Monday, November 11, 2013

Keep an Eye on Your Portfolio Manager!

Like stocks, you should research your mutual fund before you decide to trust them with your hard-earned cash. If you have plans to invest in a mutual fund, there is one more area to research besides the usual aspects of the mutual fund: the portfolio manager(s).

It makes complete sense. After all, you're trusting this person(s) with your money. And that's the key word...trust. If they make some bad decisions then you, the investor, are the one who pays for it.

Of course, when you invest in a mutual fund, there is always a chance that you can lose money. That isn't always the portfolio manager's fault. Even the best portfolio managers sometimes cannot keep their mutual fund in positive territory. You need to trust the portfolio manager in their stock picking decisions but you also need to trust them with how they handle the stocks.

Before we get into how important it is to trust the portfolio manager's ability to handle the stocks, you might need a brief explanation of capital gains. When a stock goes up in price and you sell it, the difference in the price you paid for it and the price you sold it for is the amount of capital gains you received. It's always nice to make money in a stock or mutual fund but the IRS (Internal Revenue Service) taxes you on your capital gains based on your current income tax bracket.
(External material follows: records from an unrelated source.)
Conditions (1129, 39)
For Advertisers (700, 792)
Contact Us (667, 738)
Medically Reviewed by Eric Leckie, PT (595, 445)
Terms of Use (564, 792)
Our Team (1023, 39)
Did you know that you can receive a huge tax bill from the IRS for capital gains even if you never sold a single share of the fund? It's true, and in fact, the fund's NAV (Net Asset Value) doesn't even have to go up that year! So, technically, the fund can be losing money but you are still charged for taxes. This happens when a portfolio manager sells the stocks in the portfolio that have gone up but they haven't sold the stocks that have declined.

A good portfolio manager can and will usually prevent this from happening. He can reduce the amount of capital gains that are paid out by offsetting the gains with the losses. He does this by selling both stocks that have gone up and stocks that have gone down that year. By doing this, the portfolio manager helps to lessen the burden that shareholders feel when it comes to tax season.

If you are unsure about a certain portfolio manager's ability to handle capital gains, you can check in their prospectus and it will usually tell you how much money in capital gains is paid out each year to shareholders. You can use this to judge if you want to pay that much in taxes. Also, prospectuses often have information about the portfolio manager himself.

If you feel that you are being taken advantage of when it comes to the portfolio's ability to handle the capital gains, you can contact the mutual fund family and speak to a fund representative. If you still feel uneasy and you cannot trust your portfolio manager it would probably be wise to take your money out and put it into a mutual fund that you have more confidence in. After all, you don't want to give your money to someone that you don't have confidence and trust in.

This article wasn't meant to scare you away from investing in mutual funds. Most portfolio managers are good at managing the stocks but every once in a while a fund manager makes a couple bad decisions that hurt the investors. So if you are planning to invest in a mutual fund or are already invested in one, it is important to understand how your fund manager manages your money.